Ninguna praxeología puede salir de ese círculo vicioso. Y, por ello, la economía de mercado no sirve como modelo teórico para la democracia, cuyo único medio de acción, la libertad política, es al mismo tiempo el único fin de su actuación. La libertad de pensamiento, como guía de la libertad de acción política, tiene una función más práctica y sensata: saber bien lo que hacemos y lo que emprendemos, para poder enfrentar las experiencias sin presupuestos erróneos.

La libertad de acción no es, sin embargo, un poder predemocrático porque además de libertad es acción. Y ésta, la acción en cuanto tal, permanece inmanente en su ejecución y se separa del proyecto indeciso de la libertad política. Al decir de Gramsci, la acción «se hace por hacer». Es el drama de la acción revolucionaria. «En la tempestad de la acción, ¡subo y bajo, voy y vengo! ¡Cuna y tumba!» (Goethe, Fausto). La inteligencia revolucionaria ha sido colada «en el molino de la acción».

Lo misterioso de las revoluciones no está en el pensamiento revolucionario, sino en la acción que las sitúa en su propia dinámica. No puede haber una teoría de la acción revolucionaria. La revolución tiene su propio discurso activo, y la reflexión sobre él, o es filosofía de la historia, como en el marxismo, o metafísica del mundo creado por el Verbo (Blondel), o sea, «una obra de Dios», como en Cromwell o Jomeini. Esto no significa que la acción política haya de ser ciega, sino que el pensamiento o la idea política que desarrolla permanece en el interior del proceso práctico, hasta que su resultado final nos permite ver su dirección y sentido teórico. Ha de triunfar para descubrir el movimiento espiritual de su innovación.

La diferencia entre Marx y Lenin está en que el primero descubrió el sentido de la acción proletaria después de la Comuna de París, y el segundo, después de la Revolución de 1905. Comprender la revolución, quién lo diría, es querer terminarla. Así, Mirabeau comprendió el sentido de la Revolución con los asesinatos del 14 de julio; Barnave, con la huida del rey a Varennes; Danton, con la invasión popular de las Tullerías; Brisot, con la ejecución de Luis XVI; Robespierre, con la liquidación de girondinos, dantonistas y hebertistas; y Sieyès, con la decapitación de Robespierre.

Al contemplar el fin de cada una se entiende por qué son posibles las teorías a priori de la rebelión y no las de la revolución. Una y otra obedecen a reglas diferentes. La rebelión trasciende la acción que la realiza. Las teorías revolucionarias son directrices dadas a posteriori a «inspiraciones locas de la historia» (Trotski). Hay una teoría implícita de justicia que no se manifiesta y una teoría explícita que la acción niega. Y los lazos de la acción encadenan la conciencia. La inteligencia de la revolución es como la de los grandes escritores. No precede a la obra. Se crea en ella y de ella se desprende.

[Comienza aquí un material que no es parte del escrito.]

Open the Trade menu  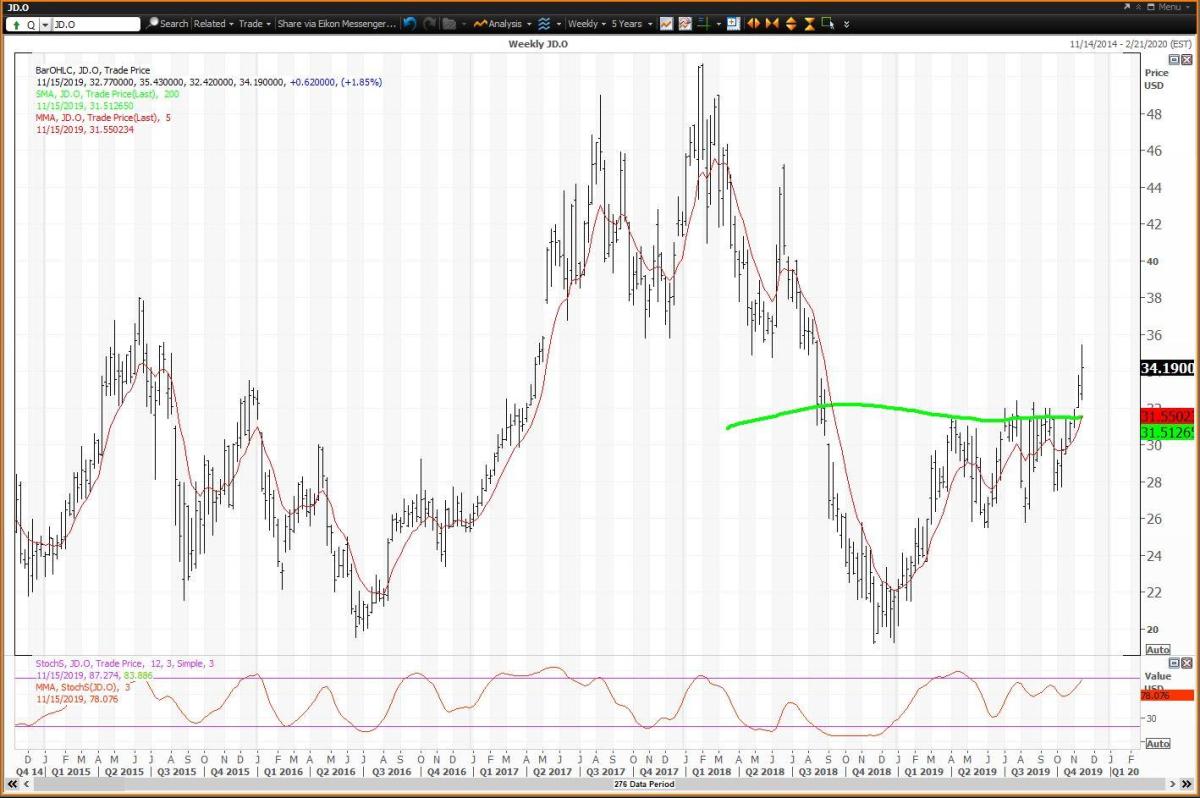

La acción por sí sola no se trasciende a sí misma. La libertad de acción sin pensamiento libre ni autoridad de referencia o de dirección tampoco llega a la libertad política. La insurrección no termina donde la revolución empieza, como creía Mazzini. En cambio, la síntesis de ambas naturalezas, la libre y la activa, se realiza con naturalidad en la esfera de los derechos civiles, a causa de su carácter subordinado a una ley positiva que transforma la acción en potestad facultativa, en libertad civil.